Environ 130 000 réfugiés demeurent toujours en Ingouchie, la république voisine de la Tchétchénie, dans le Caucase du Nord. Mais les autorités russes veulent les forcer à rentrer chez eux.

Des poules courent sur la terre battue entre les tentes. De petites rigoles ont été creusées pour canaliser l’eau de pluie. Certains ont même planté quelques légumes, en alignement régulier, autour de leur maison de tissu.

Le camp de Bart, à Karabulak, en Ingouchie, a l’allure d’un provisoire qui dure. De 500 à 600 réfugiés tchétchènes vivent là depuis trois ans, sur ce terrain qui jouxte une usine désaffectée, à une dizaine de kilomètres de la Tchétchénie. Onze camps semblables existent en Ingouchie. Certains accueillent plusieurs milliers de réfugiés. Tant bien que mal, la vie s’y est organisée depuis trois ans. Le camp de Bart abrite une école, une mosquée et un dispensaire, sous une tente où une équipe de Médecins du monde officie. Les réfugiés vivent jusqu’à 20 personnes dans ces grandes tentes militaires kaki en épaisse toile doublée. A l’intérieur, ils ont l’électricité, et de petits réchauds à gaz permettent de conserver un peu de chaleur, alors que la température descend en hiver, à l’extérieur, jusqu’à moins 10 degrés. Le sol est fait de planches posées côte à côte, afin de ne plus piétiner dans la boue.

Les réfugiés craignent les opérations de « nettoyage »

La vie au camp de Bart est difficile. Mais les réfugiés qui y demeurent n’envisagent pas de rentrer en Tchétchénie. « Je veux bien rentrer demain si ma sécurité est assurée, dit Assia, une mère de famille qui a quitté la Tchétchénie en septembre 1999. Mais, là-bas, on peut être tué n’importe quand. » Les habitants des camps craignent les opérations de « nettoyage », lorsque l’armée contrôle un village ou un quartier à la recherche de combattants. « J’ai un fils de 18 ans. Je sais qu’il ne fait pas la guerre. Mais qui me croira si on l’arrête ? », demande Zariema, elle aussi réfugiée depuis trois ans.

※

Pour chacune des affirmations suivantes, indiquez par oui ou par non si elle concorde avec le texte sur les réfugiés tchétchènes en Ingouchie, puis citez mot pour mot le passage qui tranche. (a) Le camp de Bart se trouve à une dizaine de kilomètres de la Tchétchénie. (b) Les tentes du camp de Bart ne sont pas raccordées à l’électricité. (c) Assia a quitté la Tchétchénie en septembre 2000.

## Contenu des données
※

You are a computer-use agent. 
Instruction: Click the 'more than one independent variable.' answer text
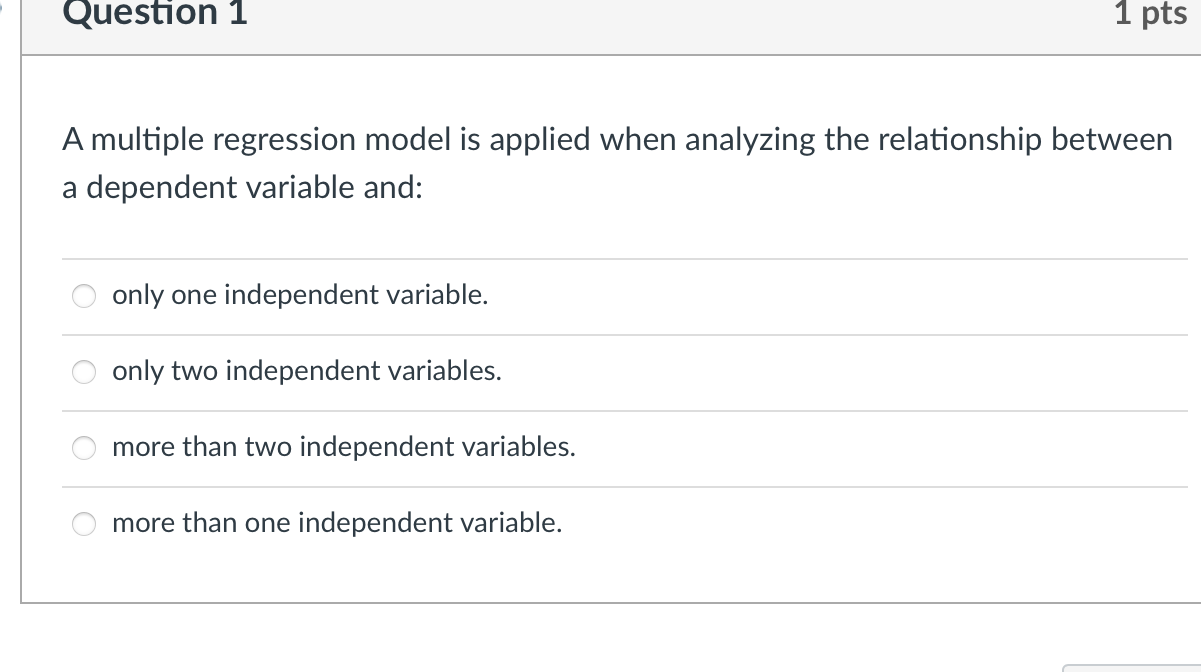coord(337,523)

※

## Réponse proposée
(a) Oui : « à une dizaine de kilomètres de la Tchétchénie »
(b) Non : « A l’intérieur, ils ont l’électricité »
(c) Non : « a quitté la Tchétchénie en septembre 1999 »